The combination of above-consensus revenue and profit metrics, an aggressive share buyback authorization and upward revisions to price targets has reinforced buy-side interest. Canaccord’s position that the initial 2026 outlook may contain upside and the favorable PEG ratio are cited as reasons the company can appeal to growth-oriented and GARP investors.

However, the picture is not without near-term contrasts: sales growth in the quarter narrowly missed one firm’s internal forecast even as it topped consensus, and the wider U.S. market showed weakness when SharkNinja’s results are excluded.

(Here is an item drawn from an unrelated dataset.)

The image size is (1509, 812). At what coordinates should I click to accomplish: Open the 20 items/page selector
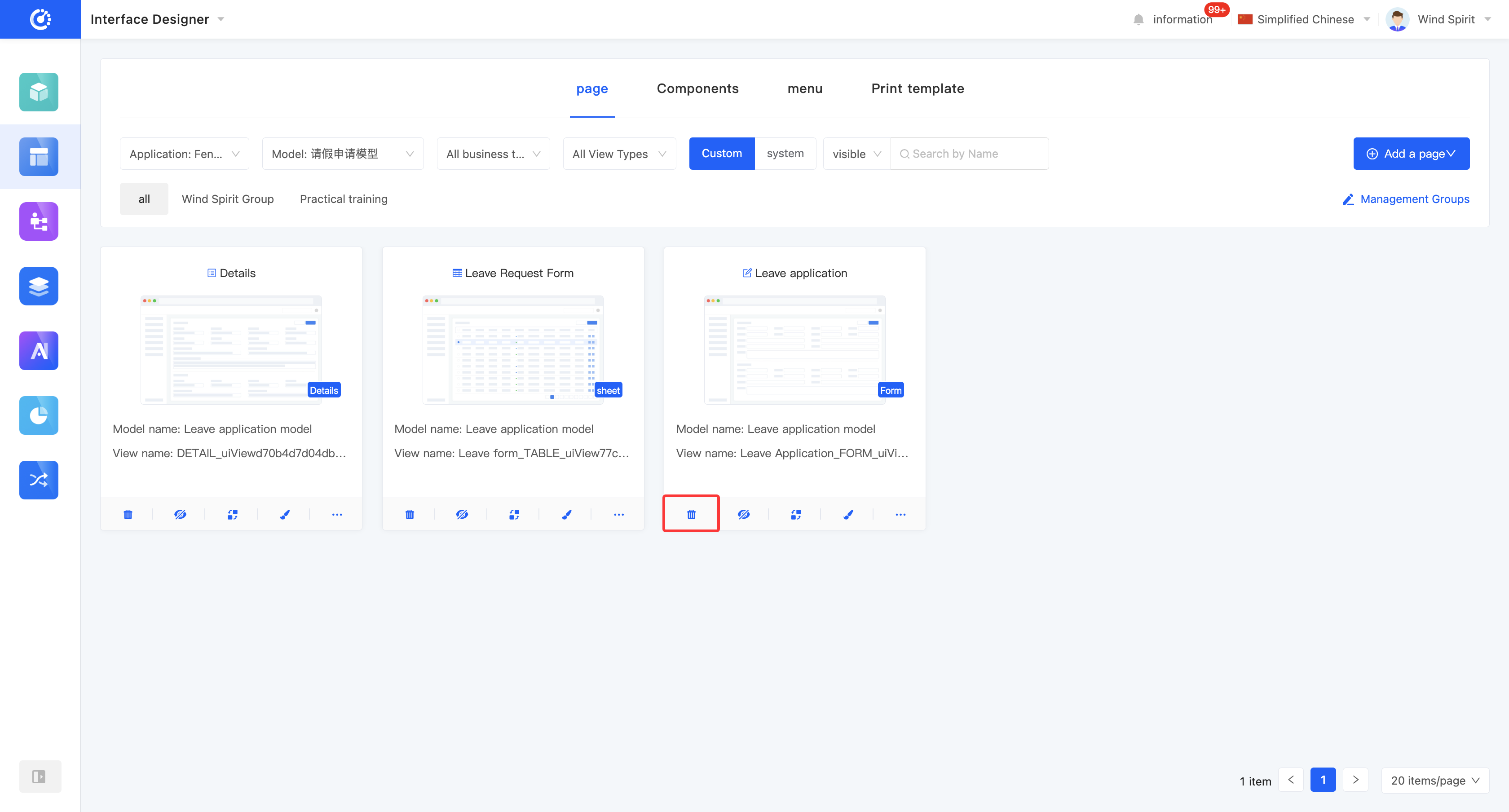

This article presents the company results, analyst reactions and valuation metrics reported in the quarterly release and subsequent research notes.

Risks

  • Quarterly adjusted sales growth of 17.6% slightly missed Canaccord’s 17.9% internal expectation, indicating some near-term variability in top-line performance - this affects consumer discretionary and retail sectors.
  • Broader U.S. market conditions were weaker when excluding SharkNinja, with mid-single-digit declines in Q4 and only low-single-digit growth in 2025, which presents demand risk for consumer appliance companies and related retail channels.
  • Initial 2026 guidance is viewed as conservative by some analysts, but its inherent uncertainty means results could diverge from expectations depending on the pace of recovery and operational execution - impacting investor sentiment in mid-cap growth stocks.